#### SUPPLIED RECORDS
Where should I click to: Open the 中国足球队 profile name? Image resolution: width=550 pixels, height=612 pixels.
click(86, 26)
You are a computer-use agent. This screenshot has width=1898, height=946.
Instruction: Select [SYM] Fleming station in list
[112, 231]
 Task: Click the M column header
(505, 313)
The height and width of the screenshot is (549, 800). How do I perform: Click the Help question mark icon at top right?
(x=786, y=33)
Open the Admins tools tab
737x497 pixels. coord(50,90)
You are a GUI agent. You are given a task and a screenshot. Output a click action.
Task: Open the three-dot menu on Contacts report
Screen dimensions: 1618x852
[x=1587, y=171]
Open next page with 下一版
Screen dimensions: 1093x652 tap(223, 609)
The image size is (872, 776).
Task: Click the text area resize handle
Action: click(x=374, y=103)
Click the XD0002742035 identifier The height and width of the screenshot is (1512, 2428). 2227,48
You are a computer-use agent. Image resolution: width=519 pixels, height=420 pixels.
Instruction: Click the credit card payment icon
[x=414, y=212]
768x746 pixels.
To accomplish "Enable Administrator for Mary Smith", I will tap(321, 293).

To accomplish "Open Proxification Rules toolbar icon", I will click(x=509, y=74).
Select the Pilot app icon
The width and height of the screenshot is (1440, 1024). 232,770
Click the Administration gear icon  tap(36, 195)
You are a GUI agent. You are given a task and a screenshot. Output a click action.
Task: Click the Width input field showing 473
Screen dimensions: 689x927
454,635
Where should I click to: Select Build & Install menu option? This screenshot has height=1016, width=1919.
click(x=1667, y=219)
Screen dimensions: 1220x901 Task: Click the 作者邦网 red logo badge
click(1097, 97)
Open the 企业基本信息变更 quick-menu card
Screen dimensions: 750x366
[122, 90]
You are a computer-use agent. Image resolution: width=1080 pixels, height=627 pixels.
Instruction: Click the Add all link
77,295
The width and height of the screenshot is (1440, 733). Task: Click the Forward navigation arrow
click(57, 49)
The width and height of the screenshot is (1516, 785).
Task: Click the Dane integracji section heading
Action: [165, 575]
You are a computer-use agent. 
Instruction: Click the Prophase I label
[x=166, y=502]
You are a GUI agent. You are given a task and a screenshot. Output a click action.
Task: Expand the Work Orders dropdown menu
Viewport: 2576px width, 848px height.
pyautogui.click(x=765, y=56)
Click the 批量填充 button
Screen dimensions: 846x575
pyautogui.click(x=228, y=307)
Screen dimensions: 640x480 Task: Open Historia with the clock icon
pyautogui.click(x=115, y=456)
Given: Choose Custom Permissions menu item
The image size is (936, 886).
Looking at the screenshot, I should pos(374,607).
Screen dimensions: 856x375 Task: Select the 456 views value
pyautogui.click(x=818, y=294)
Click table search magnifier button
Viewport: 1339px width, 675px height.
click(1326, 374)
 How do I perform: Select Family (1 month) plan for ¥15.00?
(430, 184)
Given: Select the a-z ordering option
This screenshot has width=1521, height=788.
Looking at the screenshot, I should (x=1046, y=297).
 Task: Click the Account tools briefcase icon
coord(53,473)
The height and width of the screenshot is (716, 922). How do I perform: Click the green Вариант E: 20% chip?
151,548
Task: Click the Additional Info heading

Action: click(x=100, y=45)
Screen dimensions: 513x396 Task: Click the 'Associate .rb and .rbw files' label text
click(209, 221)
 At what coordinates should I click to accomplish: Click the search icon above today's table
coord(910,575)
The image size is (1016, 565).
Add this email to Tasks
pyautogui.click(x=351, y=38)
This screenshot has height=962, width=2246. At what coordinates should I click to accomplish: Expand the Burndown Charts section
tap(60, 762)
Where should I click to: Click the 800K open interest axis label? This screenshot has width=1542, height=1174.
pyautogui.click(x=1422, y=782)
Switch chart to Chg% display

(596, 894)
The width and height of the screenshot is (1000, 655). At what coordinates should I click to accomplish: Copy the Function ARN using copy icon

#### ABOUT THIS TASK
Repeat the listing. Keep each line precisely as shown.

#### WRITTEN RESPONSE
Where should I click to: Open the 中国足球队 profile name? Image resolution: width=550 pixels, height=612 pixels.
click(86, 26)
You are a computer-use agent. This screenshot has width=1898, height=946.
Instruction: Select [SYM] Fleming station in list
[112, 231]
 Task: Click the M column header
(505, 313)
The height and width of the screenshot is (549, 800). How do I perform: Click the Help question mark icon at top right?
(x=786, y=33)
Open the Admins tools tab
737x497 pixels. coord(50,90)
You are a GUI agent. You are given a task and a screenshot. Output a click action.
Task: Open the three-dot menu on Contacts report
Screen dimensions: 1618x852
[x=1587, y=171]
Open next page with 下一版
Screen dimensions: 1093x652 tap(223, 609)
The image size is (872, 776).
Task: Click the text area resize handle
Action: click(x=374, y=103)
Click the XD0002742035 identifier The height and width of the screenshot is (1512, 2428). 2227,48
You are a computer-use agent. Image resolution: width=519 pixels, height=420 pixels.
Instruction: Click the credit card payment icon
[x=414, y=212]
768x746 pixels.
To accomplish "Enable Administrator for Mary Smith", I will tap(321, 293).

To accomplish "Open Proxification Rules toolbar icon", I will click(x=509, y=74).
Select the Pilot app icon
The width and height of the screenshot is (1440, 1024). 232,770
Click the Administration gear icon  tap(36, 195)
You are a GUI agent. You are given a task and a screenshot. Output a click action.
Task: Click the Width input field showing 473
Screen dimensions: 689x927
454,635
Where should I click to: Select Build & Install menu option? This screenshot has height=1016, width=1919.
click(x=1667, y=219)
Screen dimensions: 1220x901 Task: Click the 作者邦网 red logo badge
click(1097, 97)
Open the 企业基本信息变更 quick-menu card
Screen dimensions: 750x366
[122, 90]
You are a computer-use agent. Image resolution: width=1080 pixels, height=627 pixels.
Instruction: Click the Add all link
77,295
The width and height of the screenshot is (1440, 733). Task: Click the Forward navigation arrow
click(57, 49)
The width and height of the screenshot is (1516, 785).
Task: Click the Dane integracji section heading
Action: [165, 575]
You are a computer-use agent. 
Instruction: Click the Prophase I label
[x=166, y=502]
You are a GUI agent. You are given a task and a screenshot. Output a click action.
Task: Expand the Work Orders dropdown menu
Viewport: 2576px width, 848px height.
pyautogui.click(x=765, y=56)
Click the 批量填充 button
Screen dimensions: 846x575
pyautogui.click(x=228, y=307)
Screen dimensions: 640x480 Task: Open Historia with the clock icon
pyautogui.click(x=115, y=456)
Given: Choose Custom Permissions menu item
The image size is (936, 886).
Looking at the screenshot, I should pos(374,607).
Screen dimensions: 856x375 Task: Select the 456 views value
pyautogui.click(x=818, y=294)
Click table search magnifier button
Viewport: 1339px width, 675px height.
click(1326, 374)
 How do I perform: Select Family (1 month) plan for ¥15.00?
(430, 184)
Given: Select the a-z ordering option
This screenshot has width=1521, height=788.
Looking at the screenshot, I should (x=1046, y=297).
 Task: Click the Account tools briefcase icon
coord(53,473)
The height and width of the screenshot is (716, 922). How do I perform: Click the green Вариант E: 20% chip?
151,548
Task: Click the Additional Info heading

Action: click(x=100, y=45)
Screen dimensions: 513x396 Task: Click the 'Associate .rb and .rbw files' label text
click(209, 221)
 At what coordinates should I click to accomplish: Click the search icon above today's table
coord(910,575)
The image size is (1016, 565).
Add this email to Tasks
pyautogui.click(x=351, y=38)
This screenshot has height=962, width=2246. At what coordinates should I click to accomplish: Expand the Burndown Charts section
tap(60, 762)
Where should I click to: Click the 800K open interest axis label? This screenshot has width=1542, height=1174.
pyautogui.click(x=1422, y=782)
Switch chart to Chg% display

(596, 894)
The width and height of the screenshot is (1000, 655). At what coordinates should I click to accomplish: Copy the Function ARN using copy icon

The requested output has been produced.